Provided text:
Silence, Minuets, Gold
A pocket medicine chest, with the Rod of Asclepius on its cover; copied from an original found at Pompeii.
I’m still blogging about Babylon, among other things.
David Bordwell, in The Way Hollywood Tells It:
Far from being a noisy free-for-all, moreover, the industry’s ideal action movie is as formally strict as a minuet. Many principles of unity have been laid out with remarkable precision in a manual by screenwriter William Martell. Martell shows how strategies of contemporary script construction — act structure, ticking clocks, the “broken” hero — are worked out in the genre. He claims that the most important element of the action film is the villain’s plan, and he insists that it be well motivated. He points out that in the first half the hero is likely to be reactive, whereas in the second half the hero seizes the initiative. Critics tend to praise films in which the hero somehow mirrors the villain, but Martell shows that this is a genre convention. He also categorizes various sorts of hero (Superman/Everyman) and outlines variants on the buddy-cop and fighting-team format, even pinpointing the exact moments when conflicts surface. Throughout, Martell refers to exemplars, most frequently Die Hard, “the model of what a genre script should strive for, and the barometer with which to measure all future action films.” Ironically, the genre considered most scattershot turns out to have the most widely recognized formulas of organization.
Dorothy Sayers, letter of 7 October 1941:
I haven’t got a pastoral mind or a passion to convert people; but I hate having my intellect outraged by imbecile ignorance and by the monstrous distortions of fact which the average heathen accepts as being “Christianity” (and from which he most naturally revolts). And it does seem to me that, in the present state of confusion, the mere assimilation of the basic dogma would offer sufficient exercise for the mental teeth and stomachs of people; and further, that it would be helpful if writers and speakers and broadcasters would concentrate on those facts, and if they were able to say: “It doesn’t matter where you go – ask the Pope, ask the Patriarch, ask the Archbishop of Canterbury, ask the Moderator of the Free Church Council – they will all say the same thing about this bunch of dogma.” (I admit the obvious diplomatic difficulty of extracting anything definite from Cosmo Cantuar [Cosmo Lang, then Archbishop of Canterbury], or of coaxing the Pope and Patriarch onto one platform – but there! the Barren Leafy Tree’s very reasonable excuse that “this was not the time for figs” was held to be unacceptable, and there do seem to be moments when one must perform the impossible or perish!)

Exercise description:
Copy the stretch of the blog post above from "Silence, Minuets, Gold" through "among other things.", swapping "Babylon" for "Nineveh".

Dataset entries:

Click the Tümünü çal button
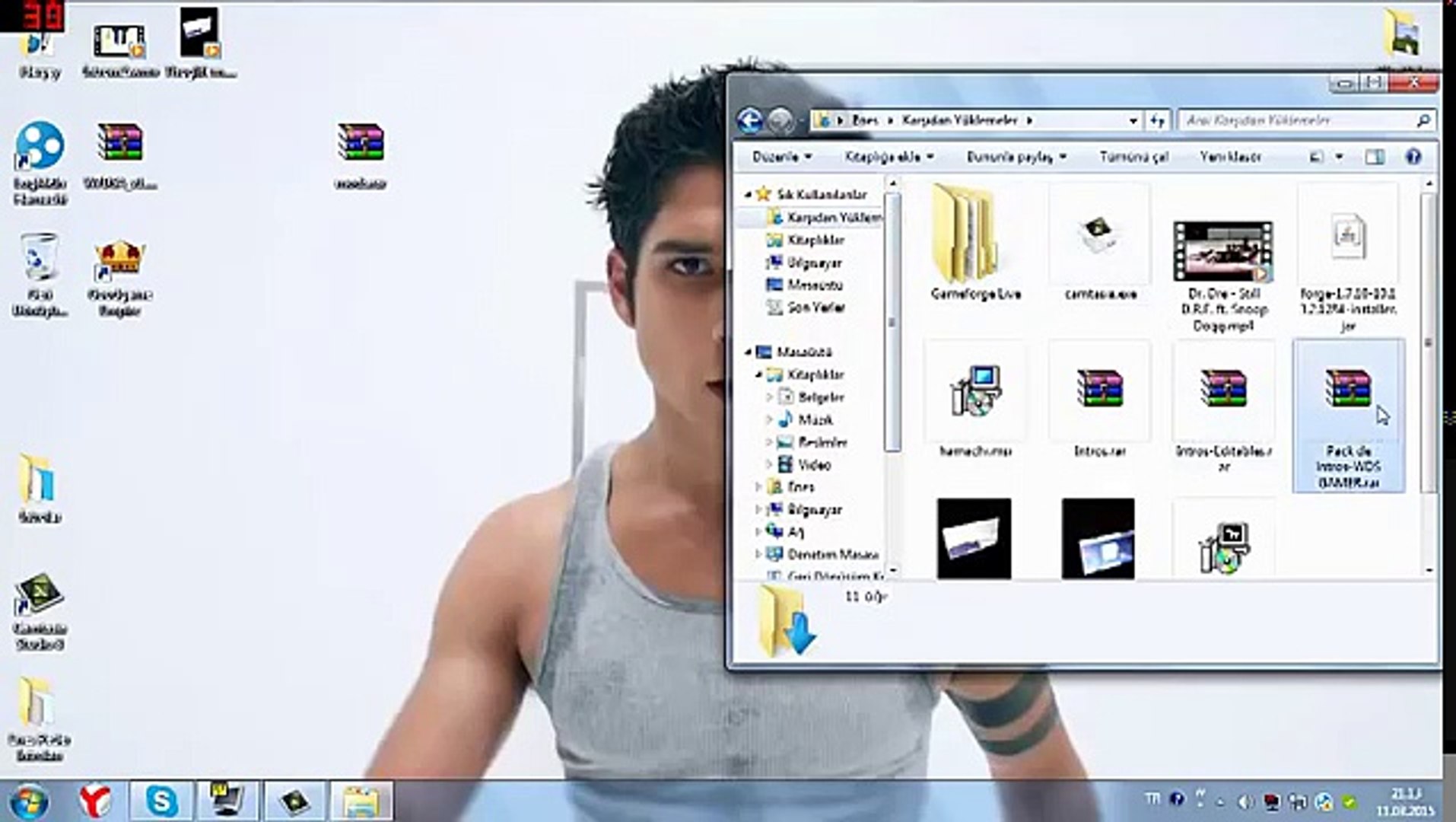The image size is (1456, 822). point(1133,157)
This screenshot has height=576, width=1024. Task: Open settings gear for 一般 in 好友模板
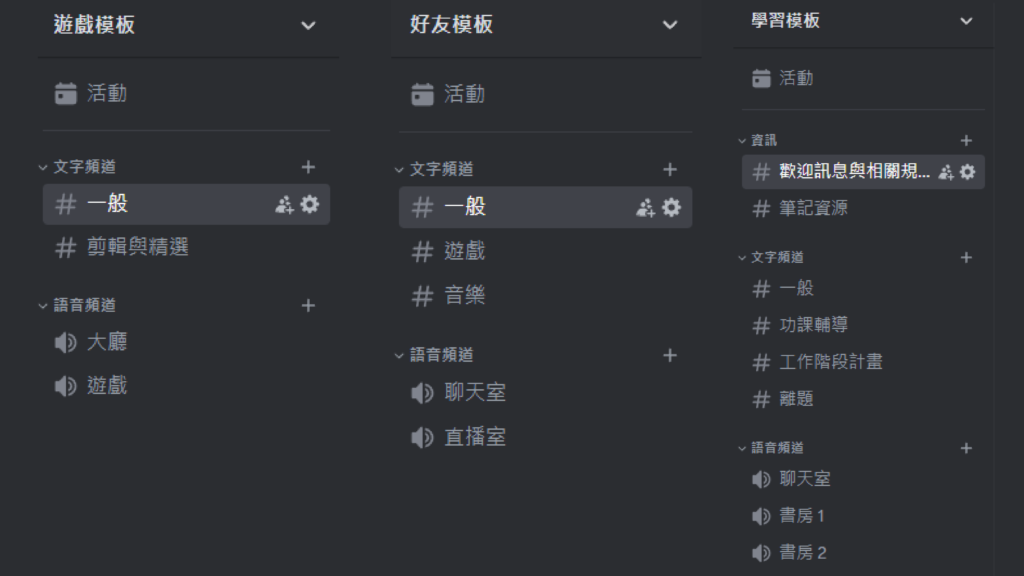[671, 208]
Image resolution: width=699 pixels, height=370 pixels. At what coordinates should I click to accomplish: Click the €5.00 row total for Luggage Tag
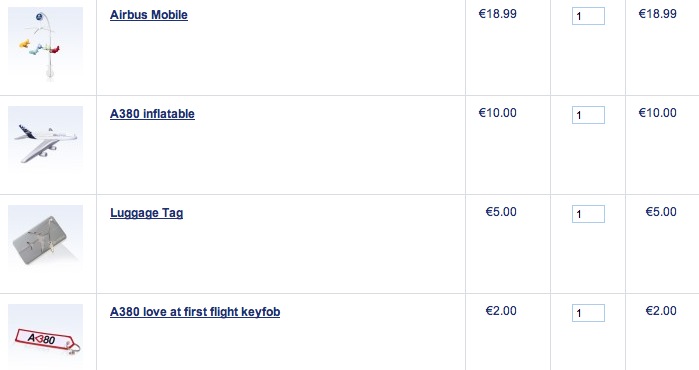661,212
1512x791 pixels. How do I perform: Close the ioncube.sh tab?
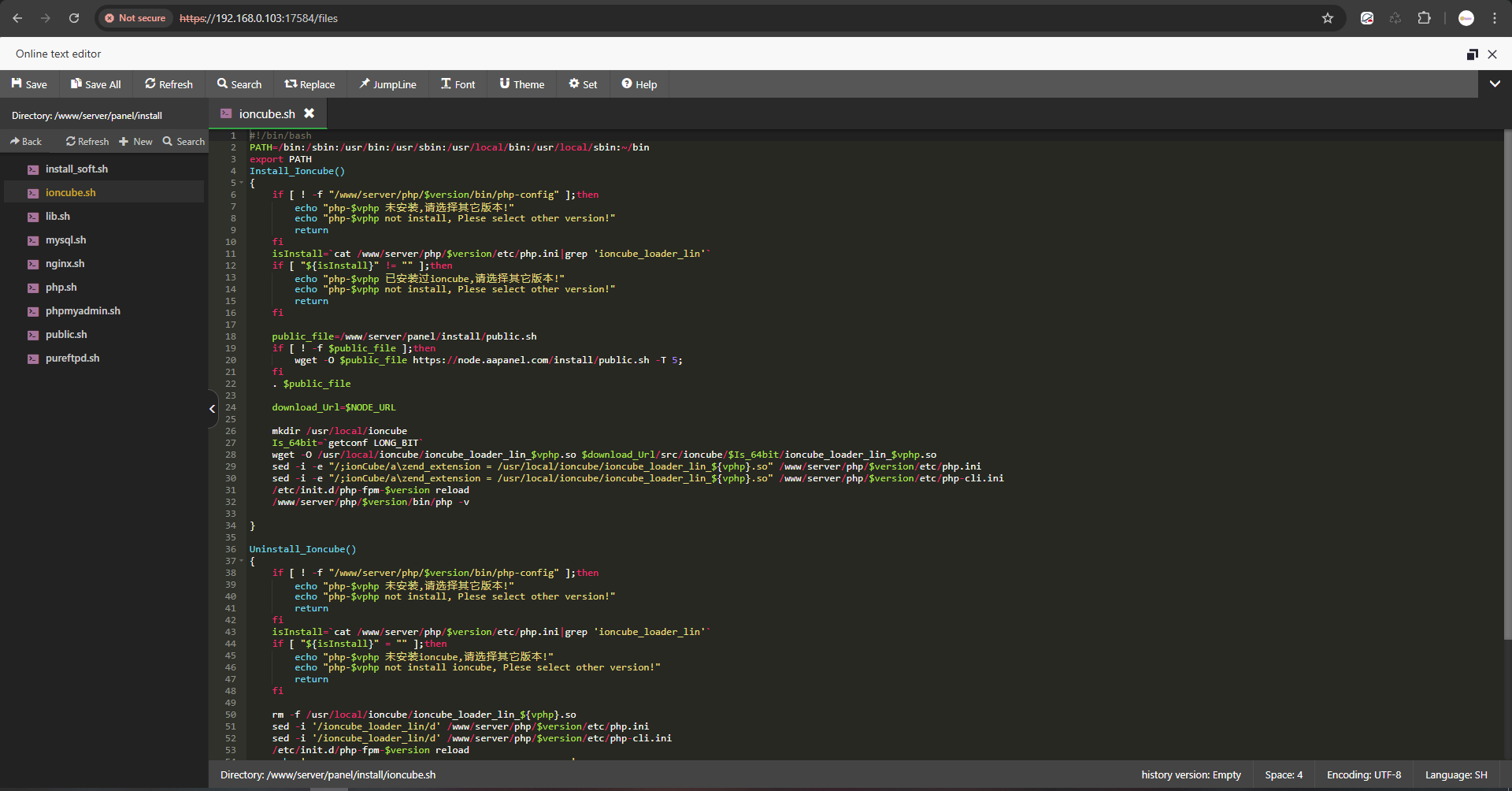tap(309, 113)
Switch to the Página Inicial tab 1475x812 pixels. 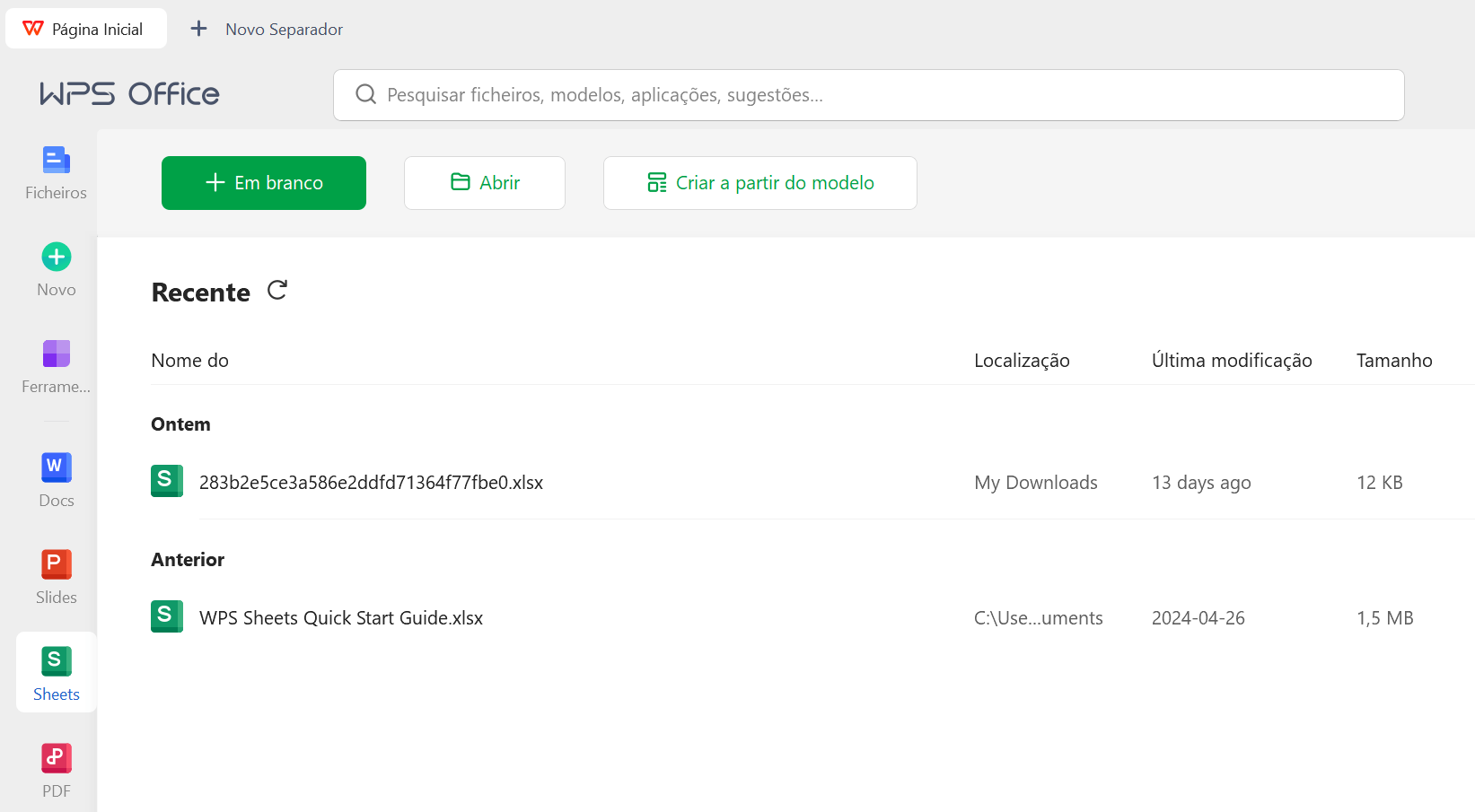[x=86, y=29]
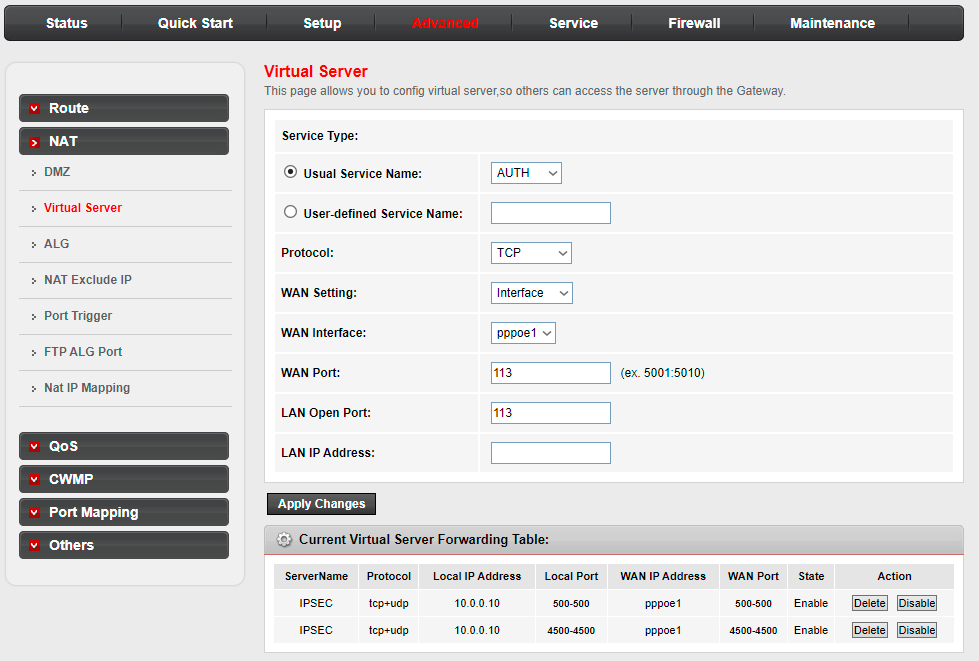Open the WAN Setting Interface dropdown
Viewport: 979px width, 661px height.
(x=532, y=293)
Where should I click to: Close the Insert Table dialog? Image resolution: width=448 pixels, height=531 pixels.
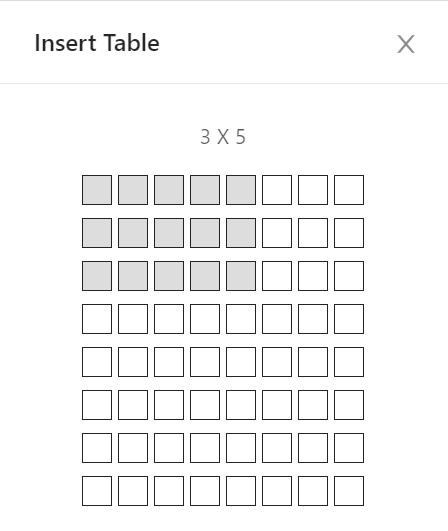click(x=406, y=44)
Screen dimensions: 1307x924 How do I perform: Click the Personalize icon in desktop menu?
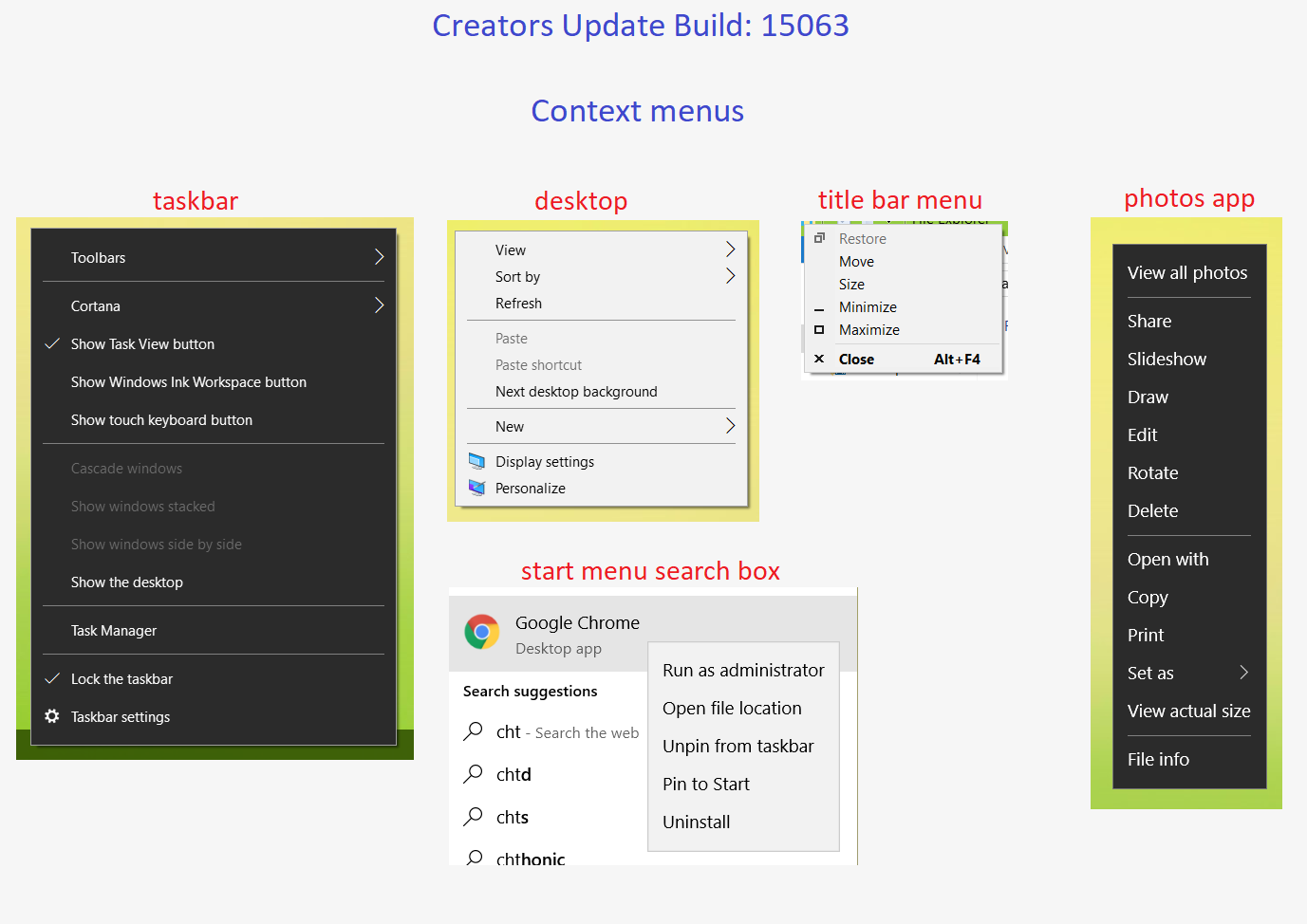pyautogui.click(x=476, y=489)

Output below:
Silence, Minuets, Gold
A pocket medicine chest, with the Rod of Asclepius on its cover; copied from an original found at Pompeii.
I’m still blogging about Nineveh, among other things.